**Supplied information**.
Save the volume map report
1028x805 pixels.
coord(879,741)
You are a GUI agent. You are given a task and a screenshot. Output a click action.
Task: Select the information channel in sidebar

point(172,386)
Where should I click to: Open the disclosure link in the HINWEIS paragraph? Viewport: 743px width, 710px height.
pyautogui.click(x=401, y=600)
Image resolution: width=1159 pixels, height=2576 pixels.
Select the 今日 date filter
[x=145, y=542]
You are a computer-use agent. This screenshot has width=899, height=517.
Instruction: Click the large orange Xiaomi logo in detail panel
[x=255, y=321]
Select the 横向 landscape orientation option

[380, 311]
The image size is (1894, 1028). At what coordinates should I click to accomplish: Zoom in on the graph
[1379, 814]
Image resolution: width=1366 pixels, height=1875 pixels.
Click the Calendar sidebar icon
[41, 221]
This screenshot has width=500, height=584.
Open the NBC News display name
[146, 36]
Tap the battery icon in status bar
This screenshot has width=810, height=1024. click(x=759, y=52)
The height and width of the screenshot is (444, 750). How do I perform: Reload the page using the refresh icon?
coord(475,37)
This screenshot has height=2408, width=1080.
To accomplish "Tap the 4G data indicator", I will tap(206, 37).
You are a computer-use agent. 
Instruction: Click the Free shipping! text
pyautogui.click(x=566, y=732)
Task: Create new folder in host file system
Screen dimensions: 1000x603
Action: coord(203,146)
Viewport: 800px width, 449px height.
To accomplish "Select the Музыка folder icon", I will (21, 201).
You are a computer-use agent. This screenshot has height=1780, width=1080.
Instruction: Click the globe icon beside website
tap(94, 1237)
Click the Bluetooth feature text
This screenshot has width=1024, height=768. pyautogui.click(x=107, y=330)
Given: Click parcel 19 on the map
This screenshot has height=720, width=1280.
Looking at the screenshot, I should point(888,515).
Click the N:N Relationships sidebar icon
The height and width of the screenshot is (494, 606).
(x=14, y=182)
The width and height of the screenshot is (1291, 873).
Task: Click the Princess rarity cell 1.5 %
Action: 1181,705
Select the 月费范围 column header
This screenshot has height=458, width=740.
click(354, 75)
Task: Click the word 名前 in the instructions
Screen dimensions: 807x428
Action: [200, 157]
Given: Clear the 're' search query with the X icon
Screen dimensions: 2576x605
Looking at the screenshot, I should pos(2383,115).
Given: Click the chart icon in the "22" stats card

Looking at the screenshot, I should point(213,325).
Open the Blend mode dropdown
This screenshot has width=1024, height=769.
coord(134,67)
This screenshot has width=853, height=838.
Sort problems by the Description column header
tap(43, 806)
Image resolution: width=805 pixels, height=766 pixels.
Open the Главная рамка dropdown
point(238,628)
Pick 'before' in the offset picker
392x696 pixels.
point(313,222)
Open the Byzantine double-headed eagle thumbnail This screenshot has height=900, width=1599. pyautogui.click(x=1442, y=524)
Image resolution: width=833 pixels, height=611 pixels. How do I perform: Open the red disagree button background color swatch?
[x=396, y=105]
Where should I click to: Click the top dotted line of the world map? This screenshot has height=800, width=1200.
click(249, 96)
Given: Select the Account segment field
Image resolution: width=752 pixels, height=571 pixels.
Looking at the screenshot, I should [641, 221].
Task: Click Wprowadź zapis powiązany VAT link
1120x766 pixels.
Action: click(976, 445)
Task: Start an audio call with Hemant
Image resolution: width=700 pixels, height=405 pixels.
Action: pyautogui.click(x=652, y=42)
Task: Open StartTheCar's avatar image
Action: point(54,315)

**Work task**. Give an exact transcription of all the material.

**Response**.
Save the volume map report
1028x805 pixels.
coord(879,741)
You are a GUI agent. You are given a task and a screenshot. Output a click action.
Task: Select the information channel in sidebar

point(172,386)
Where should I click to: Open the disclosure link in the HINWEIS paragraph? Viewport: 743px width, 710px height.
pyautogui.click(x=401, y=600)
Image resolution: width=1159 pixels, height=2576 pixels.
Select the 今日 date filter
[x=145, y=542]
You are a computer-use agent. This screenshot has width=899, height=517.
Instruction: Click the large orange Xiaomi logo in detail panel
[x=255, y=321]
Select the 横向 landscape orientation option

[380, 311]
The image size is (1894, 1028). At what coordinates should I click to accomplish: Zoom in on the graph
[1379, 814]
Image resolution: width=1366 pixels, height=1875 pixels.
Click the Calendar sidebar icon
[41, 221]
This screenshot has width=500, height=584.
Open the NBC News display name
[146, 36]
Tap the battery icon in status bar
This screenshot has width=810, height=1024. click(x=759, y=52)
The height and width of the screenshot is (444, 750). How do I perform: Reload the page using the refresh icon?
coord(475,37)
This screenshot has height=2408, width=1080.
To accomplish "Tap the 4G data indicator", I will tap(206, 37).
You are a computer-use agent. 
Instruction: Click the Free shipping! text
pyautogui.click(x=566, y=732)
Task: Create new folder in host file system
Screen dimensions: 1000x603
Action: coord(203,146)
Viewport: 800px width, 449px height.
To accomplish "Select the Музыка folder icon", I will (21, 201).
You are a computer-use agent. This screenshot has height=1780, width=1080.
Instruction: Click the globe icon beside website
tap(94, 1237)
Click the Bluetooth feature text
This screenshot has width=1024, height=768. pyautogui.click(x=107, y=330)
Given: Click parcel 19 on the map
This screenshot has height=720, width=1280.
Looking at the screenshot, I should point(888,515).
Click the N:N Relationships sidebar icon
The height and width of the screenshot is (494, 606).
(x=14, y=182)
The width and height of the screenshot is (1291, 873).
Task: Click the Princess rarity cell 1.5 %
Action: 1181,705
Select the 月费范围 column header
This screenshot has height=458, width=740.
click(354, 75)
Task: Click the word 名前 in the instructions
Screen dimensions: 807x428
Action: [200, 157]
Given: Clear the 're' search query with the X icon
Screen dimensions: 2576x605
Looking at the screenshot, I should pos(2383,115).
Given: Click the chart icon in the "22" stats card

Looking at the screenshot, I should point(213,325).
Open the Blend mode dropdown
This screenshot has width=1024, height=769.
coord(134,67)
This screenshot has width=853, height=838.
Sort problems by the Description column header
tap(43, 806)
Image resolution: width=805 pixels, height=766 pixels.
Open the Главная рамка dropdown
point(238,628)
Pick 'before' in the offset picker
392x696 pixels.
point(313,222)
Open the Byzantine double-headed eagle thumbnail This screenshot has height=900, width=1599. pyautogui.click(x=1442, y=524)
Image resolution: width=833 pixels, height=611 pixels. How do I perform: Open the red disagree button background color swatch?
[x=396, y=105]
Where should I click to: Click the top dotted line of the world map? This screenshot has height=800, width=1200.
click(249, 96)
Given: Select the Account segment field
Image resolution: width=752 pixels, height=571 pixels.
Looking at the screenshot, I should [641, 221].
Task: Click Wprowadź zapis powiązany VAT link
1120x766 pixels.
Action: click(976, 445)
Task: Start an audio call with Hemant
Image resolution: width=700 pixels, height=405 pixels.
Action: pyautogui.click(x=652, y=42)
Task: Open StartTheCar's avatar image
Action: point(54,315)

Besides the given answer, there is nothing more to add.